Analytics Programming — D598  
QKN1 — QKN1 Task 2: Coding  
Student - John D. Pickering    
Programming Language - Python  
Other Information: Panda and NumPy  
Date: 9/12/2025

#### Table of Contents  
Task 2
- Step 1:  Import the data file into a data frame. 
- Step 2:  Identify any duplicate rows in the data set.
- Step 3:  Group all IDs by state, then run descriptive statistics (mean, median, min, & max) for all numeric variables by state and store this result as a new data frame
-  Step 4:  Filter the data frame to identify all businesses with debt-to-equity ratios that are negative.
-  Step 5:  Create a new data frame that provides the debt-to-income ratio for every business in the data set. Debt-to-income ratio is defined as long-term debt divided by revenue.
-  Step 6:  Concatenate the debt-to-income ratio data frame you created with the original data frame.  

In [None]:
# -----------------------------
# Import Dependencies
# -----------------------------
import pandas as pd
import seaborn as sns
import matplotlib.pyplot as plt
import numpy as np
from scipy.stats import zscore
import warnings

warnings.filterwarnings('ignore')

In [None]:
# -----------------------------
# Step 1. Import the data file into a data frame.
# -----------------------------
df = pd.read_excel('D598 Data Set.xlsx')
print('Dataset has been imported')


In [None]:
# -----------------------------
# Step 2. Identify any duplicate rows in the data set.
# Send duplicates to Excel for review. 
# -----------------------------
duplicates = df[df.duplicated()]

print("Duplicate Rows:")
if duplicates.empty:
    print("0 duplicate rows found.")
else:
    print(f"{len(duplicates)} duplicate rows found. Exporting to Excel for review...")
    # Export duplicate rows to an Excel file
    duplicates.to_excel("duplicates_review.xlsx", index=False)
    print("Duplicate rows exported to 'duplicates_review.xlsx'")

In [None]:
# -----------------------------
# Step 3. Group all IDs by state, then run descriptive statistics (mean, median, min, & max) 
# for all numeric variables by state and store this result as a new data frame
# -----------------------------
grouped_stats = df.groupby("Business State").agg({
    "Total Long-term Debt": ["mean", "median", "min", "max"],
    "Total Equity": ["mean", "median", "min", "max"],
    "Debt to Equity": ["mean", "median", "min", "max"],
    "Total Liabilities": ["mean", "median", "min", "max"],
    "Total Revenue": ["mean", "median", "min", "max"],
    "Profit Margin": ["mean", "median", "min", "max"],
})

# Reorder MultiIndex so variables come first, then stats
grouped_stats = grouped_stats.swaplevel(axis=1).sort_index(axis=1)

# Style for readability
styled = (
    grouped_stats.style
    .format("{:,.2f}")                           # commas + 2 decimals
    .set_caption("Descriptive Statistics by State")  # table caption
    .highlight_min(color="lightcoral", axis=0)   # highlight min values
    .highlight_max(color="lightgreen", axis=0)   # highlight max values
    .background_gradient(cmap="Blues", axis=0)   # gradient shading
)

styled

In [None]:
# -----------------------------
# Step 4. Filter the data frame to identify all businesses with debt-to-equity ratios that are negative.
# -----------------------------
negative_de_ratio = df[df["Debt to Equity"] < 0]

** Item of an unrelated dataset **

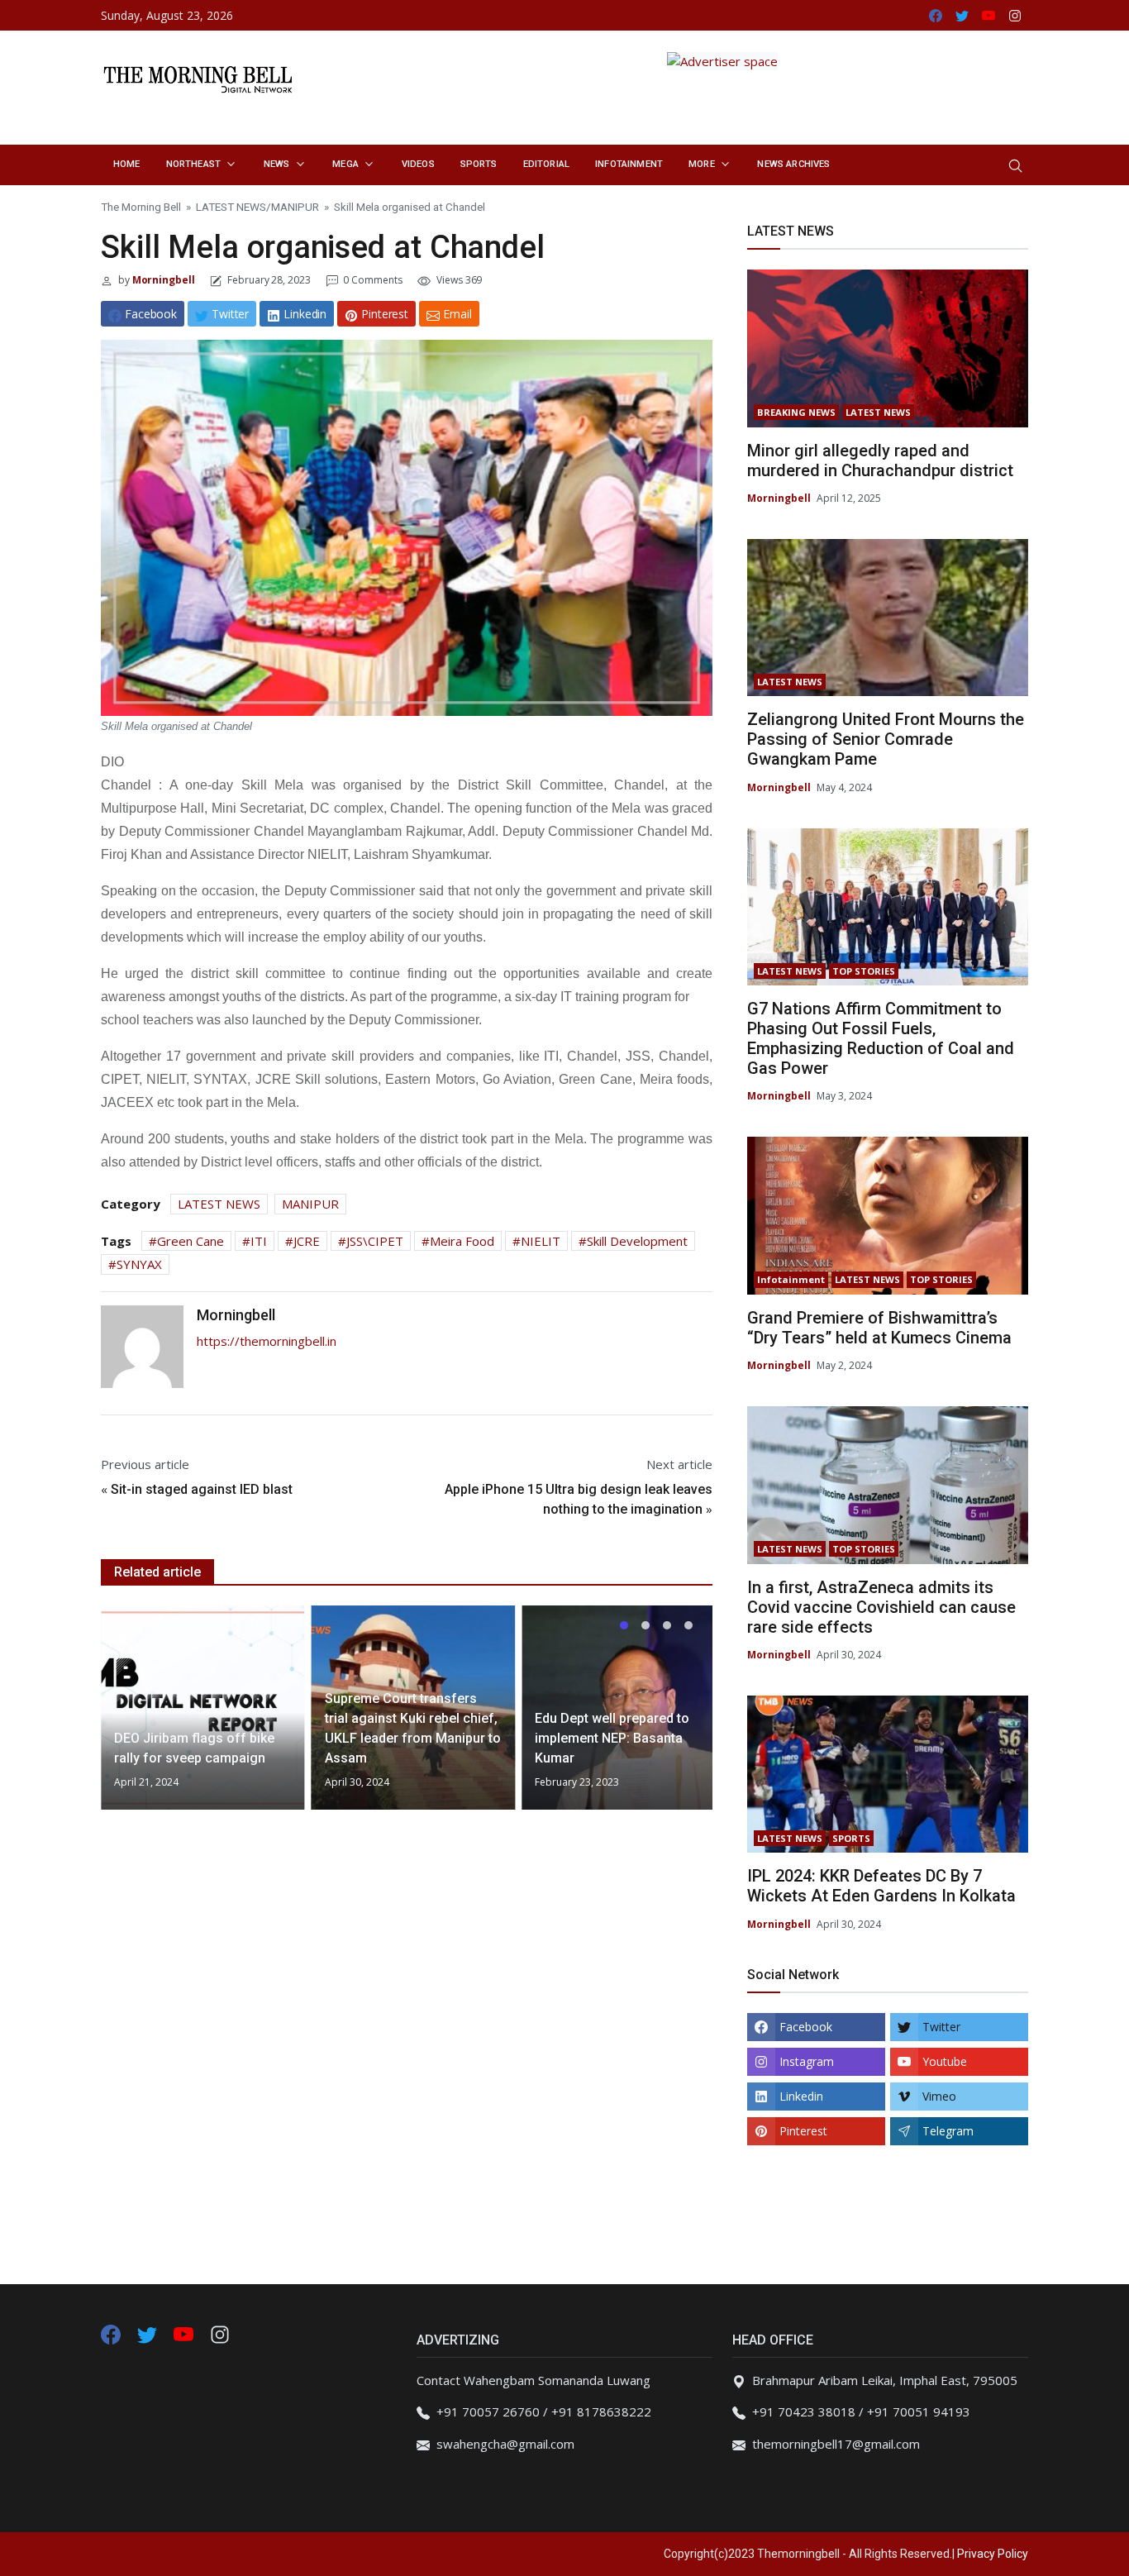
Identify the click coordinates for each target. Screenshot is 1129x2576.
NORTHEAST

print("\nBusinesses with Negative Debt-to-Equity Ratios:")
print(negative_de_ratio)

In [None]:
# -----------------------------
# Stepe 5. Create a new data frame that provides the debt-to-income ratio for every business in the data set. 
# Debt-to-income ratio is defined as long-term debt divided by revenue.
# Debt-to-income = Total Long-term Debt / Total Revenue
# Created dataframe df_dti for Debt to Income Ratio. 
# -----------------------------
# -----------------------------------------------------
# Function: create_debt_to_income
# Creates a DataFrame with Business ID and Debt-to-Income ratio
# Handles division-by-zero by setting result to NaN
# -----------------------------------------------------
def create_debt_to_income(df):
    df_dti = pd.DataFrame()
    df_dti["Business ID"] = df["Business ID"]

    # Use np.where to handle division by zero
    df_dti["Debt-to-Income"] = np.where(
        df["Total Revenue"] == 0,                # Uses 0 as the condition
        np.nan,                                  # If true then update to NaN (Not a Number)
        df["Total Long-term Debt"] / df["Total Revenue"]  # If not 0 then do the math. 
    )

    return df_dti


# Example usage
df_dti = create_debt_to_income(df)

print("\nDebt-to-Income Ratio DataFrame:")
print(df_dti.head())


In [None]:
# -----------------------------
# Step 6. Concatenate the debt-to-income ratio data frame you created with the original data frame.
# -----------------------------
df_final = pd.concat([df, df_dti["Debt-to-Income"]], axis=1)

print("\nFinal DataFrame with Debt-to-Income Ratio:")
print(df_final.head())